Only recently has the process of forensic hypnosis been introduced into the psychological process. The early notorious cases of sexual abuse arrest of nursery owner and staff in California and New Jersey have been overturned on appeal, when review of the investigative technique used by officials was proved to be suggestive, leading and coercive on children. Investigators must now follow formal guidelines in a forensic manner when interviewing children. The application of a forensic approach to al cases of sexual abuse will help to remove unintentional suggestibility and reduce the controversy of hypnotic suggestibility.

And the fifth and final controversial aspect in the knowledge of memory performance. There have been a variety of analogies used to explain the different ways memory functions. One such early description was a long term memory being like a record groove that becomes deeper and deeper each time that specific memory was brought to mind. A more current analogy, in keeping with the latest scientific research, is the one of memory fragments from various parts of the brain being reassembled into a memory image acting like the random access memory of a computer. However, even this analogy only captures the process it does not capture all the nuances, distortions and fabrications of memory.

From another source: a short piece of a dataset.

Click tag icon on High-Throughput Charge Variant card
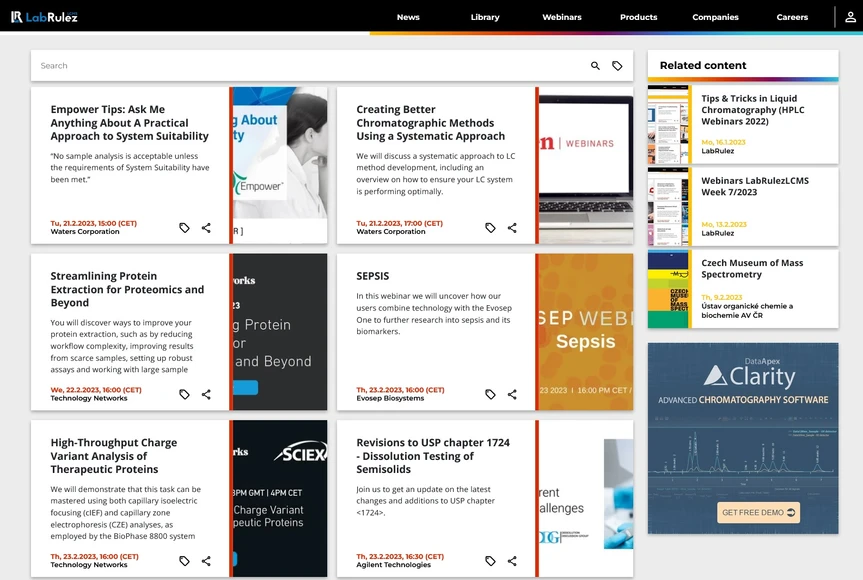The image size is (863, 580). pos(184,561)
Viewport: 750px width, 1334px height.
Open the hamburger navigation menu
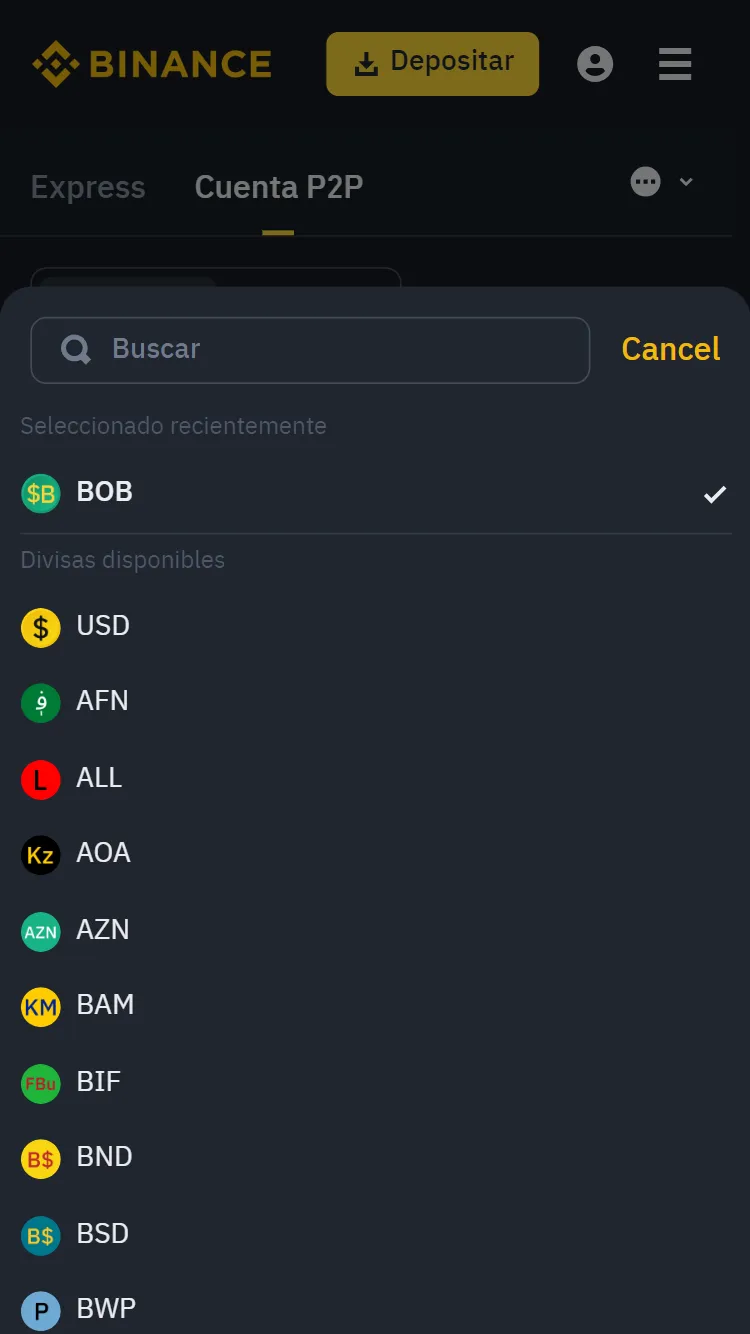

Many practitioners and therapist believe hypnosis is a means to retrieve undistorted truthful and complete memory accounts via the subconscious mind. Once such memory accounts is retrieved including emotional abreaction, psychological resolution can proceed. Proponents of "repressed" memory argue that this kind of memory id different from other memory because it is, specifically, sexual abuse, trauma memory which creates this "repressed" state (which of course can only by successfully relieved through their particular protocol).

Current memory research suggests that memory is reinterpreted, reassessed and reassembles each time it is brought to consciousness rather than a sequential series of images. Numerous experiments have yet to substantiate the existence of a "repressed" state where memory can be fully, and accurately recovered many years later in such great detail. Yet, each side of the memory debate tries to interpret the latest memory study as a defense for their position. Therefore, at this point in time, valid research is still pending and the "repressed" memory state is theoretical.

In terms of hypnosis, there is no question that memory can be manipulated. This is the position the legal courts have taken regarding what is called "hypnotically refreshed memory," and this has been the primary defense against claims of childhood sexual abuse based on the use of hypnosis. Hypnotically, imagination can be stimulated to create almost lifelike experiences with corresponding physical responses. Such suggestibility must also be realistically considered in the creation of potential false images of sexual abuse when a practitioner or therapist is seeking confirmation based on their judgment of denial or when a client has already been made suggestible by media, the conversations of others, or personal fantasy.

In summary, the application of hypnosis for the verification of "repressed" memories cannot be anything but controversial. In all fairness to all parties concerned, corroboration of accusations is imperative when possible and when it is not, healing should therapeutically proceed. It serves no ethical purpose to use hypnosis to witch hunt for the real or mythical abuser.